Collected data

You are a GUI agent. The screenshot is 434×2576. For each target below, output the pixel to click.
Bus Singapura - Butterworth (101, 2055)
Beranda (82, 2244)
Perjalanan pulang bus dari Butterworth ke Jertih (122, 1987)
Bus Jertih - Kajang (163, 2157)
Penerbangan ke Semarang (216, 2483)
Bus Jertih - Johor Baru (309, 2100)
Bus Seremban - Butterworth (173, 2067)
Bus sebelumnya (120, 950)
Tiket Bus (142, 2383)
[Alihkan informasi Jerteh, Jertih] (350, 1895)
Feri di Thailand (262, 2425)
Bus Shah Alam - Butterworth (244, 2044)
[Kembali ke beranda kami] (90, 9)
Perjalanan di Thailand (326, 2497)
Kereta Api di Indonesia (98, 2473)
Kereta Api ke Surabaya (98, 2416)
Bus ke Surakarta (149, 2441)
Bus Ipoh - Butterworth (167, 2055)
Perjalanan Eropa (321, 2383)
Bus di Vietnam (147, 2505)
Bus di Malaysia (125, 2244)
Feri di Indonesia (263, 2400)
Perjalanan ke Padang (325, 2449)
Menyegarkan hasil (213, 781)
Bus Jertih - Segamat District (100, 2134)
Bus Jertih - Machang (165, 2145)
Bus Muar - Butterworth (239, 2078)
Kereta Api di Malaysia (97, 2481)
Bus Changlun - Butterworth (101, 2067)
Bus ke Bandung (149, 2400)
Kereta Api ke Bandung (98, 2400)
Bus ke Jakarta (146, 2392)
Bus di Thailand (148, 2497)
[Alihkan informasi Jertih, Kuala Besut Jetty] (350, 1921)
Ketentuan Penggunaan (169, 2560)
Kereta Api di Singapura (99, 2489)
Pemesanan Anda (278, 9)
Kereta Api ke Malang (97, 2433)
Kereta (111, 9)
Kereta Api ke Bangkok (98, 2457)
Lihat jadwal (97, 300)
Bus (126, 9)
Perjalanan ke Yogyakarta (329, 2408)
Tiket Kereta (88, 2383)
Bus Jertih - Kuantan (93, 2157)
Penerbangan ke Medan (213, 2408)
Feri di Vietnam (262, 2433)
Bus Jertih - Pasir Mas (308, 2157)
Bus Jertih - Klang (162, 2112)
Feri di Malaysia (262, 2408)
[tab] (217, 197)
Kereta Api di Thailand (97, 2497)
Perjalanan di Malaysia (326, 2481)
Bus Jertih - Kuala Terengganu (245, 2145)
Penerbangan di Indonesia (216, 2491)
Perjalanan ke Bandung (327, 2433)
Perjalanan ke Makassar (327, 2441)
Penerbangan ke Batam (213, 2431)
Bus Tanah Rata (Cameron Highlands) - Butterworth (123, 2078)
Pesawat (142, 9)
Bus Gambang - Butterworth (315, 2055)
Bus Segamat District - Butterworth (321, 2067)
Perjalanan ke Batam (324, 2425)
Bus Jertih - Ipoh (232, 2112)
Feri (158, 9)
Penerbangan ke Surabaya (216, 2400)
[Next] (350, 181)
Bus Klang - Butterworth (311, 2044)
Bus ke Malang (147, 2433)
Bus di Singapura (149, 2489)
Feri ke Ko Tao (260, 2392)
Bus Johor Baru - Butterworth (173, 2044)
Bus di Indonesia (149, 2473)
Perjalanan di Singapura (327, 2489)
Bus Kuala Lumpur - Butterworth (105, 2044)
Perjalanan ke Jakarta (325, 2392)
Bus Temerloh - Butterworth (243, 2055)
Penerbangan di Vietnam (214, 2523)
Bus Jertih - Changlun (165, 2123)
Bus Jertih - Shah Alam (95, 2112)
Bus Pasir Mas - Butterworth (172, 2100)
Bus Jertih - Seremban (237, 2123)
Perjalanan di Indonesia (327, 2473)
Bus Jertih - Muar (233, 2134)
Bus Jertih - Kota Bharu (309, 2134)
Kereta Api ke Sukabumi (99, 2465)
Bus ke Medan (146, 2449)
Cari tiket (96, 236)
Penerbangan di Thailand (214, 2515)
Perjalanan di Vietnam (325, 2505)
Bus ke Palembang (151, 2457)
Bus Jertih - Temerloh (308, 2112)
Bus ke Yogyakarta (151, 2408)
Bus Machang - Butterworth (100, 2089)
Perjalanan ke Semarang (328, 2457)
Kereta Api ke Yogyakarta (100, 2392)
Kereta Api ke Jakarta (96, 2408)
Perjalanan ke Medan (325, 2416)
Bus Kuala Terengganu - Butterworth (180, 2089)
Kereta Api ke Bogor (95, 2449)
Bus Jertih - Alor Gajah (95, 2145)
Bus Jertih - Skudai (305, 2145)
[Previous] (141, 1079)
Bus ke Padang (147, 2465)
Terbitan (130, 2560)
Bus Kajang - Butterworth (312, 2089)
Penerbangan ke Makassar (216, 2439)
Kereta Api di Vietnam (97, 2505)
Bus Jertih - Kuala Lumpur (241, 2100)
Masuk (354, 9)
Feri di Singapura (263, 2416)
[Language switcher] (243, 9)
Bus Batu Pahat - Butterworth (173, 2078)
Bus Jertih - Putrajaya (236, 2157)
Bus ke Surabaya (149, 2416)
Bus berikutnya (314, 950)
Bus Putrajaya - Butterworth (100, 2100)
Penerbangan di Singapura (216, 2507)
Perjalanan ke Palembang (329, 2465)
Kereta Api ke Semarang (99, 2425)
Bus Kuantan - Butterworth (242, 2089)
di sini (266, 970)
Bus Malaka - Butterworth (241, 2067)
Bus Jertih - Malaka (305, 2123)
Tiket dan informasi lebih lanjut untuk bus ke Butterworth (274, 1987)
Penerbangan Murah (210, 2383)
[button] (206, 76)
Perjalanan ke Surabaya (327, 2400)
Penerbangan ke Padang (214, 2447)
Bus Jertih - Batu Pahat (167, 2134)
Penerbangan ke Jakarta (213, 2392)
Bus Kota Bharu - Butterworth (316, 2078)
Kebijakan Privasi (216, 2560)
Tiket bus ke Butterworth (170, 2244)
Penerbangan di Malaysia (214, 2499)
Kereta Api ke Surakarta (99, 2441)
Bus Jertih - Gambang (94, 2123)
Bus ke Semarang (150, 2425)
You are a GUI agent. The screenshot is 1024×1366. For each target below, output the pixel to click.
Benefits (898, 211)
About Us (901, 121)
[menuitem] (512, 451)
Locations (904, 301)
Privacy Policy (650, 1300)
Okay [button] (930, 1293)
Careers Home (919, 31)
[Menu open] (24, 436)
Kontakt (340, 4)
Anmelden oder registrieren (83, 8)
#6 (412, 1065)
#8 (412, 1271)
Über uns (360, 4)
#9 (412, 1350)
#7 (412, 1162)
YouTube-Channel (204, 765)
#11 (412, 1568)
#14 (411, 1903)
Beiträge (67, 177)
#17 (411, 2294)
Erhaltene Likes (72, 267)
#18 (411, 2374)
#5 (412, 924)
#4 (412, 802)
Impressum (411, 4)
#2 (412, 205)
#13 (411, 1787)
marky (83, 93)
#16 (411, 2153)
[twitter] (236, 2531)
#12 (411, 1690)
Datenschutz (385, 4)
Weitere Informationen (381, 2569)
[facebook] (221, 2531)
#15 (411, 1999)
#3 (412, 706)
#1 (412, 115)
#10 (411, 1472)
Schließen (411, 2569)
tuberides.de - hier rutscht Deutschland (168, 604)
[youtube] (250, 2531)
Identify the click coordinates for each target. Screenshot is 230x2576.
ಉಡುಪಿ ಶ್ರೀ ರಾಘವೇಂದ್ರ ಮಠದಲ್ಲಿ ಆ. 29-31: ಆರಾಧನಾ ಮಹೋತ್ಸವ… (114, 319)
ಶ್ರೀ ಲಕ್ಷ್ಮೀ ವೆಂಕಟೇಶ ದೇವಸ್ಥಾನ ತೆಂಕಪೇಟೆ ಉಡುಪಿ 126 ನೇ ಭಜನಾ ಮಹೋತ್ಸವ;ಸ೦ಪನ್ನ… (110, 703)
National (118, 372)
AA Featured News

# What to do:
Filter the lines above, keeping and copying those that contain "Muar".

# Answer to this task:
Bus Muar - Butterworth (239, 2078)
Bus Jertih - Muar (233, 2134)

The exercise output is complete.